*** Records for the task ***

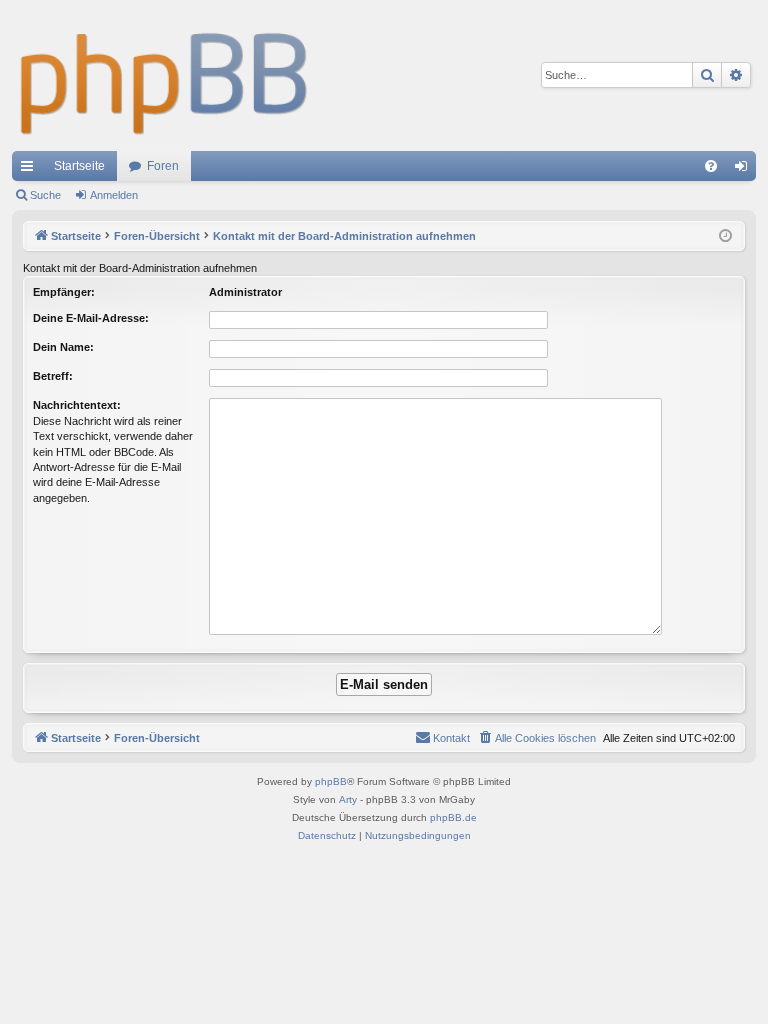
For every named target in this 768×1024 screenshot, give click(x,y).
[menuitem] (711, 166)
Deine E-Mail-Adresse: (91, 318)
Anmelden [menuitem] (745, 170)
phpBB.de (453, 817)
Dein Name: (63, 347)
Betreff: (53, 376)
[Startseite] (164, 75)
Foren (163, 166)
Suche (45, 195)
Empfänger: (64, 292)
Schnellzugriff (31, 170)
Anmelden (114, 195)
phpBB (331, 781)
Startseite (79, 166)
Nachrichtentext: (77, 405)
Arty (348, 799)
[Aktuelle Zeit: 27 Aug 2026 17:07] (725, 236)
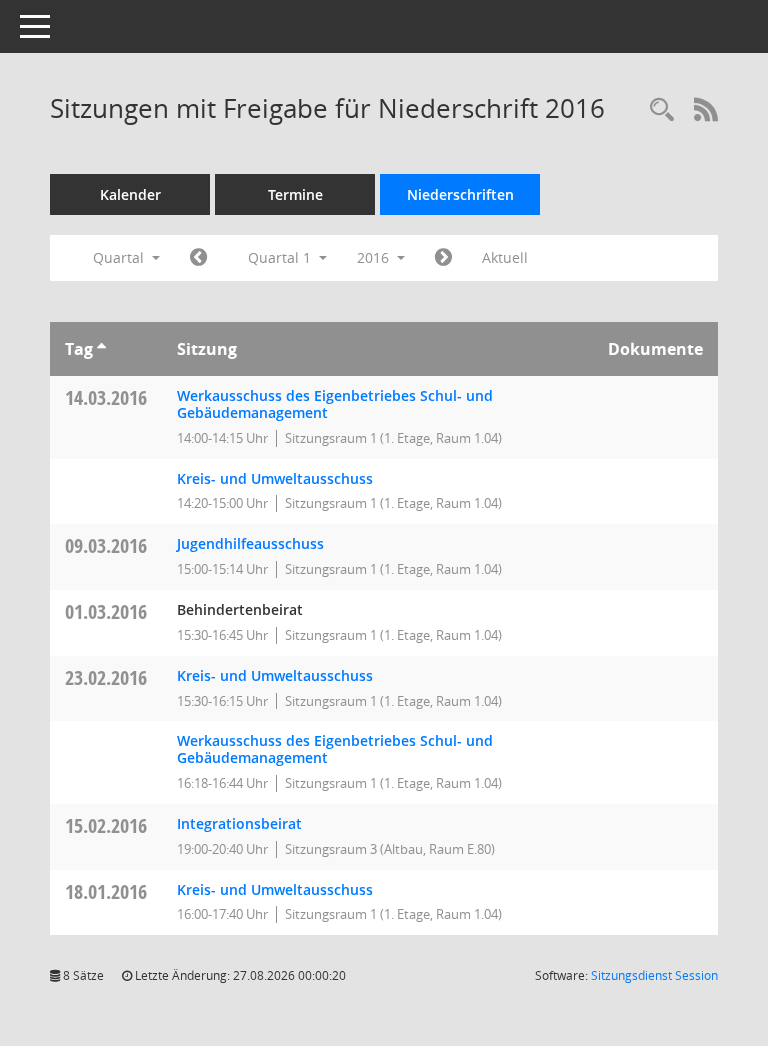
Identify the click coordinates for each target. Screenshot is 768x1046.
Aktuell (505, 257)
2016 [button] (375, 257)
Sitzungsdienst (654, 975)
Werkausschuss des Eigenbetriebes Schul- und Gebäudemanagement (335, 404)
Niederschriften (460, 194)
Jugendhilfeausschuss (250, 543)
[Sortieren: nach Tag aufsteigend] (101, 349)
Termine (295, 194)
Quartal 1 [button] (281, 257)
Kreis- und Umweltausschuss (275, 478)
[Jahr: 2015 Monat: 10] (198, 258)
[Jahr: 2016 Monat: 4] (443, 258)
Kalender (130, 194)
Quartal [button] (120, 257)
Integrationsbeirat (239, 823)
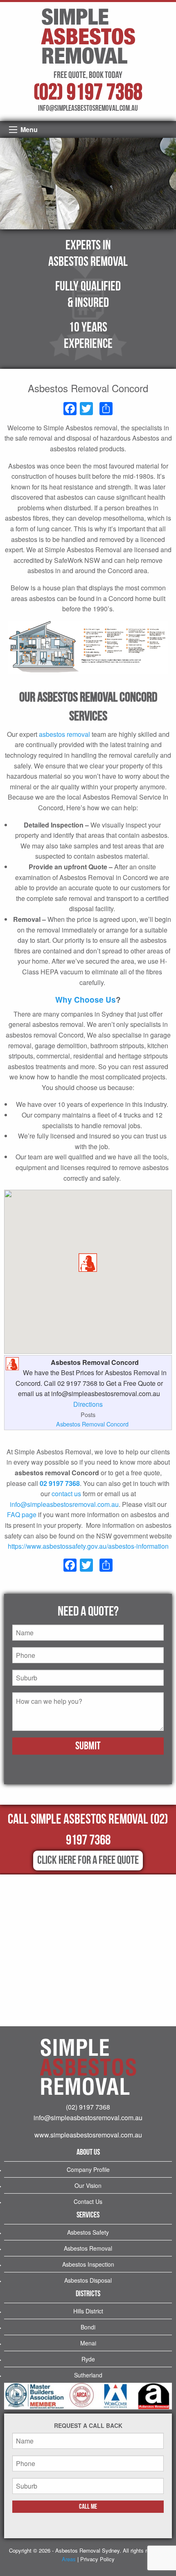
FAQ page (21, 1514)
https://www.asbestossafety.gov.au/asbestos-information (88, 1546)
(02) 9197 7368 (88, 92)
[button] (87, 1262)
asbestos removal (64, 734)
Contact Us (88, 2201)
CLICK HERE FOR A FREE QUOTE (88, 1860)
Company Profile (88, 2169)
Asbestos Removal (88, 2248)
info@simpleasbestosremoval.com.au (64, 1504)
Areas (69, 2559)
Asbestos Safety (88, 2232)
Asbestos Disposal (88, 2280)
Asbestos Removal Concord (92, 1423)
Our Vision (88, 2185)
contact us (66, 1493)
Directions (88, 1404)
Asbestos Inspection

*** End of Records for the task ***

Your goal:
Where a line of the records contains the word "button", count it; state only the final tally.

Output below:
4